Единственное, что я на тот момент знала про Энцо, — это то, что ему давно все надоело: надоели жалобы матери, надоели заботы о младших братьях и сестрах, надоела каморра, державшая под контролем овощной рынок, надоело ходить с тележкой и еле-еле сводить концы с концами, надоели разговоры Паскуале о коммунистах. Даже Кармен ему надоела. Но он всегда был замкнутым, и понять, что он за человек, было нелегко. От Кармен я знала, что он втайне от всех учится экстерном и хочет получить диплом техника. Та же Кармен рассказала мне — кажется, на Рождество, — что с тех самых пор, как весной он вернулся из армии, он поцеловал ее всего четыре раза.
— Может, он вообще не мужчина? — злобно добавила она.
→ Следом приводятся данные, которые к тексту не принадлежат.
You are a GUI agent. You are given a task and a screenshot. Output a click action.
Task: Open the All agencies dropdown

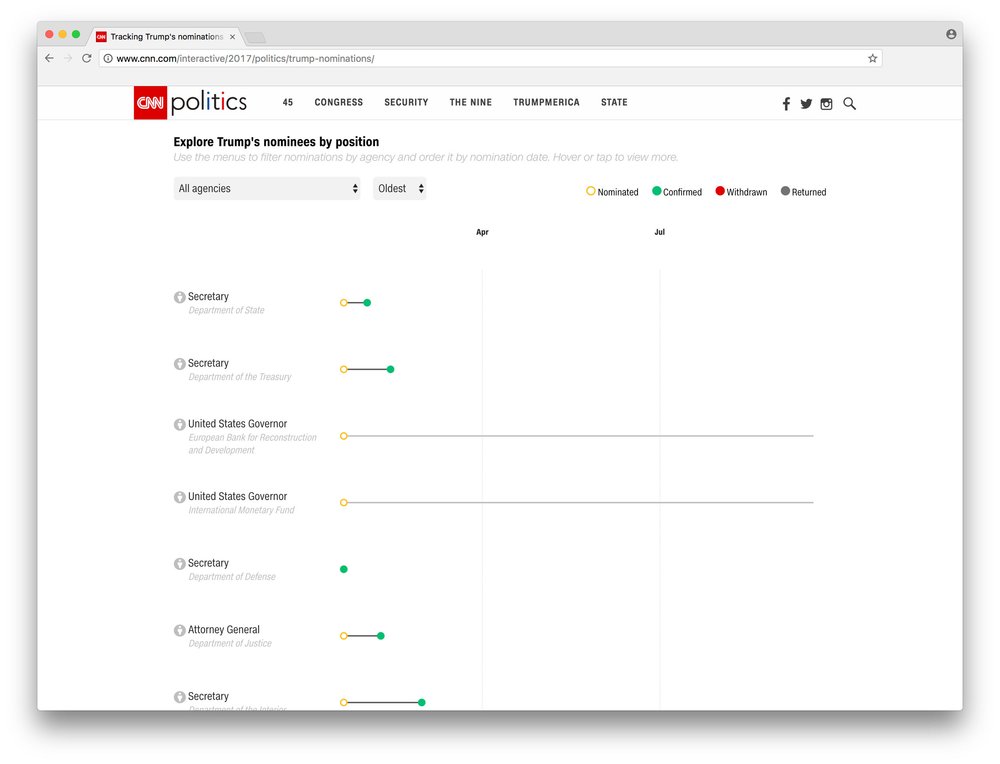coord(267,189)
У девчонок нашего квартала было принято говорить про парня, который не обращал на нас внимания, что он не мужчина. Энцо был мужчина или нет? Я ничего не понимала в некоторых темных аспектах мужской натуры, да и никто из нас не понимал, но каждый раз, когда поведение парня не соответствовало нашим ожиданиям, мы навешивали на него этот ярлык. Большинство мужчин — братья Солара, Паскуале, Антонио, Донато Сарраторе, даже Франко Мари, мой парень из университета, — не скрывали, что их тянет к женщинам. Это проявлялось у них по-разному: в агрессии или покорности, в небрежности или внимании, но, несомненно, проявлялось. Были и другие, такие как Альфонсо, Энцо или Нино. Эти вели себя отстраненно, словно между ними и женщинами существовала некая стена, и преодолеть ее следовало женщине. После армии принадлежность Энцо к этой последней категории стала еще очевидней: он не только не предпринимал ровным счетом ничего, чтобы понравиться женщинам, он не предпринимал ничего, чтобы понравиться хоть кому-нибудь. И так невысокий, он как будто еще ужался, превратившись в плотный сгусток энергии. На лице выступали туго обтянутые кожей скулы, походка стала механической — шагая, он перебирал ногами, но руки, шея, голова оставались неподвижными; даже его пышная светло-рыжая шевелюра казалась застывшей. Сообщив Паскуале и Антонио, что готов поговорить с Лилой, он не собирался с ними это обсуждать: сказал как отрезал. Добравшись до Флегрейских Полей, он не стал топтаться на месте. Нашел нужную улицу, дом и подъезд, поднялся по лестнице и решительно позвонил в дверь.